If a container is stopped, we need to know at what point the stop happened (this happens through the fluentbit configuration).
Architecture of System:
The Dockerfile builds a container which monitors logs on a VM which runs between 1 and 20 containers on it. (there is no “hard” limit, can be 100 containers or more)
Since docker container terminate after the main process on them is sent a SIGHUP or any signal 1-15, we had to use a supervisord program which run as PID 1, and encapsulates the fluentbit process within it.
Supervisord:
https://gdevillele.github.io/engine/admin/using_supervisord/
http://supervisord.org/
This is the structure of the container build:
• Dockerfile – the file from which the container is built
• config.sh – main configuration file for the monitor-log.sh script
• fluent-bit.conf – initial fluent-bit configuration
• inputs.conf – the file which defines all the containers
• metadata.lua – filtering file
• monitor-log.sh – main script which runs every 10min
• oneopsscript.sh – script file that strips the logs to what is needed.
• supervisord.conf – the supervisord daemon config
• uncomment-fluent-config.sh – script that runs at 12am and resets the count for the next day.
Running the container:
To run the monitoring container you need to do the following:
1. # docker build -t fbit .
The arguments for this command are:
The docker build command builds Docker images from a Dockerfile and a “context”. A build’s context is the set of files located in the specified PATH
-t is: Name and optionally a tag in the 'name:tag' format
2. # docker run -v /data/weiotadm/docker/lib/containers/:/data/we/docker/lib/containers/ -v /data/:/home/prom/ --name=splunk_fbit122 fbit
This runs the container you just compiled in step #1, with mounting the directories
-v or --volume: Consists of three fields, separated by colon characters (:). The fields must be in the correct order, and the meaning of each field is not immediately obvious.

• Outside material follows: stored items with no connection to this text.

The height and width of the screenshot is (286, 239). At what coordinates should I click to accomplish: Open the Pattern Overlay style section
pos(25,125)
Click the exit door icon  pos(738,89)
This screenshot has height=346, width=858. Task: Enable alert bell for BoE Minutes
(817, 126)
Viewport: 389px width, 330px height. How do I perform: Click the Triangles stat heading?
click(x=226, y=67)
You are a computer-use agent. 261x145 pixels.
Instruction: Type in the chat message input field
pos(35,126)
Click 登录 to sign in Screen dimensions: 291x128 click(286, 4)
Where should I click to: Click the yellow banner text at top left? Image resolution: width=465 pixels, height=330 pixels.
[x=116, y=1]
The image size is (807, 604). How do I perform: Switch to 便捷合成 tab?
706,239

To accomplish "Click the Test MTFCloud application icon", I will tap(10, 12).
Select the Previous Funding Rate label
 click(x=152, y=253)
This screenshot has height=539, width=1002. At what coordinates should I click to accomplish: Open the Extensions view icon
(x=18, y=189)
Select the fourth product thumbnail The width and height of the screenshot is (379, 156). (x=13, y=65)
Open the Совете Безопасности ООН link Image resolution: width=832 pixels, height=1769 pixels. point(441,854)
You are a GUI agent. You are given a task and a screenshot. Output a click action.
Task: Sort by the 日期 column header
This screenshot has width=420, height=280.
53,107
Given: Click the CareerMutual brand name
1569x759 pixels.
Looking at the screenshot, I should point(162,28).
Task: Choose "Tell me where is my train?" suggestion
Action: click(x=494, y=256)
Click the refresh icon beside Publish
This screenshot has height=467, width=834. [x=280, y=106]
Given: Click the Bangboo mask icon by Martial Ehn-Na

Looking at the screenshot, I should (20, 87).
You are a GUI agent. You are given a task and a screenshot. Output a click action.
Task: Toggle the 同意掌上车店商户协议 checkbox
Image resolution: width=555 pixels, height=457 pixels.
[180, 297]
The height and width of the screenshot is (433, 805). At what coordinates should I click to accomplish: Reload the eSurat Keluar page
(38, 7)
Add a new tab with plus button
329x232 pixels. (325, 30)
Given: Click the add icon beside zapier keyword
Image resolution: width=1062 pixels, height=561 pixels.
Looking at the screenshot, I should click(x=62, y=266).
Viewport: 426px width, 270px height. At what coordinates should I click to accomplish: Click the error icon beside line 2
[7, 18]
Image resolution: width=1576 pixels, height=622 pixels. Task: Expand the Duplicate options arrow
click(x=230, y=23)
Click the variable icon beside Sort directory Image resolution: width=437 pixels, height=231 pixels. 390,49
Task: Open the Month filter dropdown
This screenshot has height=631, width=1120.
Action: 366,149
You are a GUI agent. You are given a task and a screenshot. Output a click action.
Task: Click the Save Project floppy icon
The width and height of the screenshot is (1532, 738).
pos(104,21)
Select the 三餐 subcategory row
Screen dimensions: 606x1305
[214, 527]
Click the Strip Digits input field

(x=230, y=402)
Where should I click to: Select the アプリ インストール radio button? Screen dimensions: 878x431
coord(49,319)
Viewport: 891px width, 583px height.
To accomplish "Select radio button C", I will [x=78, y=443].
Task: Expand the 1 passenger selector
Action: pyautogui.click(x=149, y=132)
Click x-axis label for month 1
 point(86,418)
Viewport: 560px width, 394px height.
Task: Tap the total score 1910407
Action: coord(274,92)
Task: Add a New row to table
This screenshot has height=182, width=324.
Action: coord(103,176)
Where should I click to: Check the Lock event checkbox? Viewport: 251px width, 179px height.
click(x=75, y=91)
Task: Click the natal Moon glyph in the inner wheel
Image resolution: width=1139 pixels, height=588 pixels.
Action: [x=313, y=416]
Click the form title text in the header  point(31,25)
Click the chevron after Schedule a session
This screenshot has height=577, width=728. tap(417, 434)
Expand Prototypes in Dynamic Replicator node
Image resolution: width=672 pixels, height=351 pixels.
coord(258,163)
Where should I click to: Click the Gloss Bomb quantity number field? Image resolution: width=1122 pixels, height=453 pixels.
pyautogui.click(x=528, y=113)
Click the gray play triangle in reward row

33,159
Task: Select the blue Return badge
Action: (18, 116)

• In the case of bind mounts, the first field is the path to the file or directory on the host machine.
• The second field is the path where the file or directory is mounted in the container
• The third field is optional, and is a comma-separated list of options, such as ro, z, and Z
Note: If you use -v or --volume to bind-mount a file or directory that does not yet exist on the Docker host, -v creates the endpoint for you. It is always created as a directory.
If you use --mount to bind-mount a file or directory that does not yet exist on the Docker host, Docker does not automatically create it for you, but generates an error.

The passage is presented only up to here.